Yvan Colonna devant la cour d'assises de Paris le 4 mai 2011. - AFP PHOTO/BENOIT PEYRUCQ

Matthieu Goar

Comme en 2007 et comme en 2009, ils se succèdent à la barre les uns après les autres. Et comme lors des deux premiers procès, aucun des témoins de la scène de crime n’a formellement reconnu Yvan Colonna sur la scène de crime le  6 février 2009. «Bien sûr, ils innocentent pas mon client mais aucun ne l’accuse», résume Pascal Garbarini, l’un des avocats du berger.

Ce soir-là, tous les témoins oculaires se rendent au théâtre d’Ajaccio assister à un concert de musique classique. Certains ont d’abord croisé des passants «qui n’avaient pas l’air» de se rendre au concert. Paule Frassati, qui marche discrètement avec ses «chaussures aux semelles de crêpe», surprend un homme. Il se cache le visage. Elle a toujours été incapable de le reconnaître.

La nuit, les échafaudages

D’autres ont vu deux hommes, «qui avaient l’air de faire le guet». «Plus je me rapprochais d'eux, moins je les regardais...», explique le violoncelliste Cédric Leprevost, avant d’affirmer en tournant la tête vers Colonna: «Je ne l'ai jamais vu hormis dans cette salle.» Mais dans cette dizaine de témoins, il y a surtout ceux qui ont assisté au meurtre.

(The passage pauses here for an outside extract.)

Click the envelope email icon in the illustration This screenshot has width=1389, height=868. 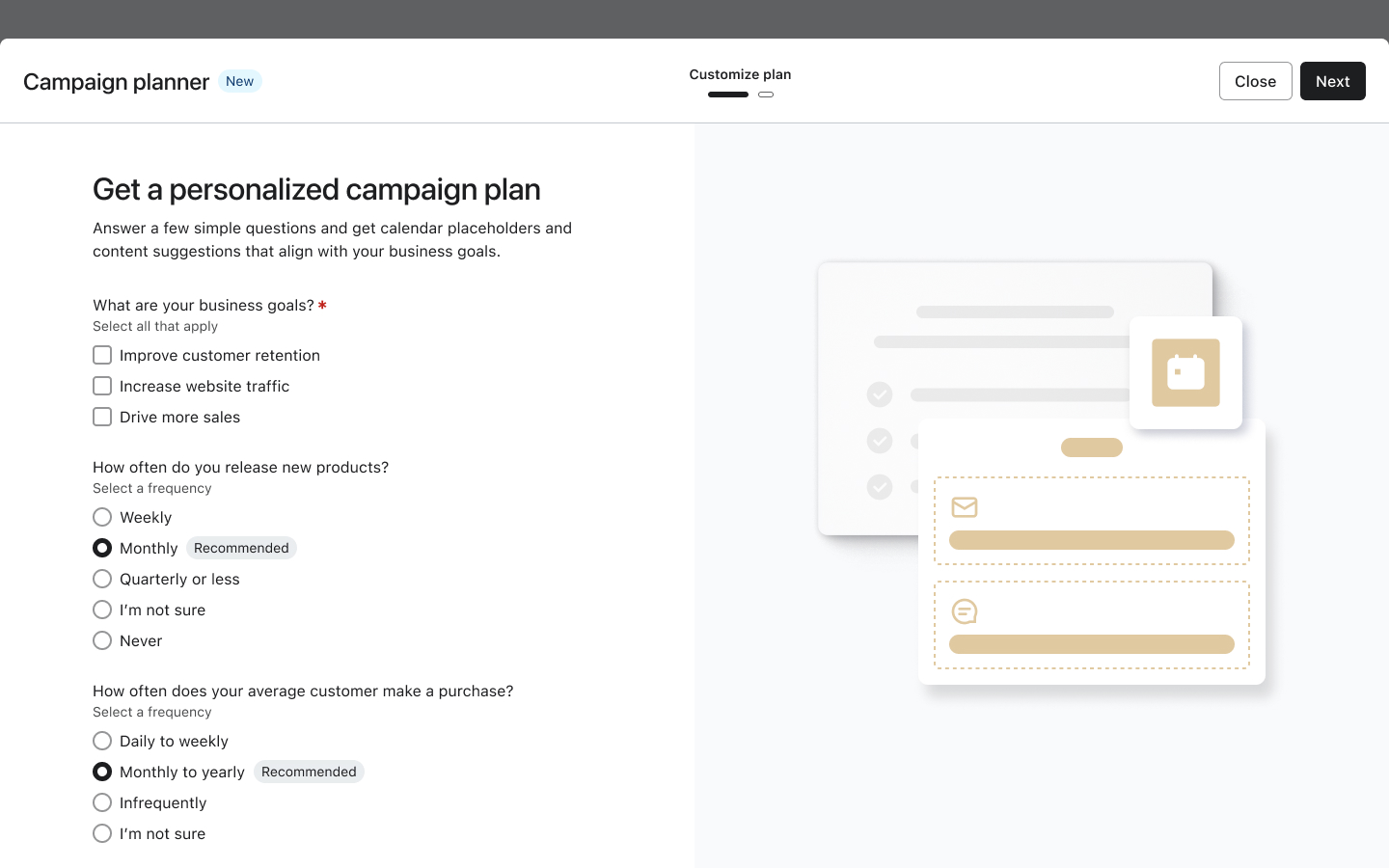click(x=965, y=507)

Vers 21 heures, un petit groupe attend le préfet, devant le théâtre, à une trentaine de mètres «Quelqu'un a dit: "Merde, des tirs". Certains disaient que la forme à terre était un sac poubelle», se rappelle Mathilde Muffragi qui s’occupe de contenir des enfants à l’intérieur. Tous affirment avoir vu deux hommes prendre la fuite. En n’étant pas sûr de leur taille, sans pouvoir reconnaître leur visage. Il fait nuit, il y a un échafaudage, des voitures. Et combien de coups de feu? 4? 5? Entre 4 et 6? Les déclarations varient. Une chose est sûre: personne n’a reconnu Yvan Colonna.

Pas de supplément d’enquête

Mardi soir, Didier Vinolas, secrétaire général adjoint de la préfecture au moment de la mort du préfet, a une nouvelle fois répété  que deux hommes impliqués dans l'assassinat  «seraient dans la nature». Mercredi soir, le président de la Cour d’Assise spéciale a décidé qu’il n’y aurait pas de supplément d’enquête, contrairement à ce qui avait été décidé en 2009, mais qu’il pourrait convoquer, à la demande de la défense, des témoins susceptibles d’évoquer les déclarations de Vinolas.